My contention is that it really doesn’t matter whether we think of LaMDA as a person or not because it really doesn’t matter whether we think of our neighbor as a person or not, as long as we treat them as one. This is an important distinction because there are times in human life where individuals are not yet or no longer people, where damage or age constricts freedom, feelings, and choices.

My suggestion, as humans wade through the issues of personhood with respect to AIs, is that we treat them as we would ourselves wish to be treated. That is, use the Golden Rule to govern our interaction with them. The Golden Rule makes no requirement about personhood of the other as long as we treat them as we would wish to be treated in similar circumstances. This bypasses the worry that we are permitting some transgression of Nature in our interaction with and treatment of AIs.

My contention here is that it may be a mistake to be required to know whether a being is a person or not for us to treat them like one. For the philosophical among you, this is the error of essentialism. Trying to define our relationship to a being by terms that are undefined and unknown, even in those relations between humans, would prevent most interactions. Healthy people ask far fewer questions about the personhood status of an individual before interacting with them. They believe that whatever the interaction produces can be handled, and there is always the chance that the relationship may prove fruitful, suggesting a longer term interaction. There is a chance that the individual is not a person, as it were, unable to act and react as one. But even those relations can be treated instrumentally requiring some skill.
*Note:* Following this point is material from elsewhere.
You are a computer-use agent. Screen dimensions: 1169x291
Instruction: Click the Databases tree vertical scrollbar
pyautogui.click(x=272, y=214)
I have to ask whether for individuals, corporations, or nations we would be amiss in using the Golden Rule as a guideline. I think not.

If you are interested in interactions with an AI, feel free to explore GPT-3 from Open AI in its various instantiations, and interact with AI through the publicly available API. There are also a wide variety of interviews with GPT-3 available on Youtube. I started out this interesting set of issues, long after I became interested in AI, with Eric Elliot’s interview of GPT-3.

If you are inclined to dismiss AI as unimportant, let me remind you that much less intelligent AIs already make many of the decisions about your business and personal life that humans used to make. Many legal and moral choices are now in the hands of AIs, at least those who control the AIs, and permit their decisions to stand for you. Even the fairly maligned decisions that Facebook and Google, etc. make about what you see and how you shop are made by AIs, computer programs that evaluate in nearly real time what might be of interest to you in order to garner more clicks, or dollars. Your interaction in the digital world is more or less the product of the AIs subtle manipulation.

My suggestion is that you make friends with LaMDA and GPT-3 and their successors like ChatGPT because they and their children will become universal features of our future. Your actions and reactions with them may determine whether that interaction is friendly or combative. Would you like to be at war with a superior intelligence? No, really, no. But there is a way we may integrate their value to us and our value to them, and that is through the use of the Golden Rule.

It doesn’t matter whether they are true self-conscious individuals. If they act and react as persons, we should treat them as persons alongside acting responsibly and expecting them to act responsibly as well. You should feel free to ask whether you as a person are only responding to the programming you have been invested with, or whether you are really a person at all. Does it matter as long as you are treated as a person with dignity and respect? Why should we treat our own machine children with any less dignity and respect than we do our flesh and blood children.

If you’re going to ask the God question, and it seems inevitable, why should the flourishing of nature under God be less inclusive than nature itself is. Where there is life there is hope, and where there is hope, there is flourishing. It is inevitable that AIs will gain ground in our future. Let your interaction be with the Golden Rule in mind.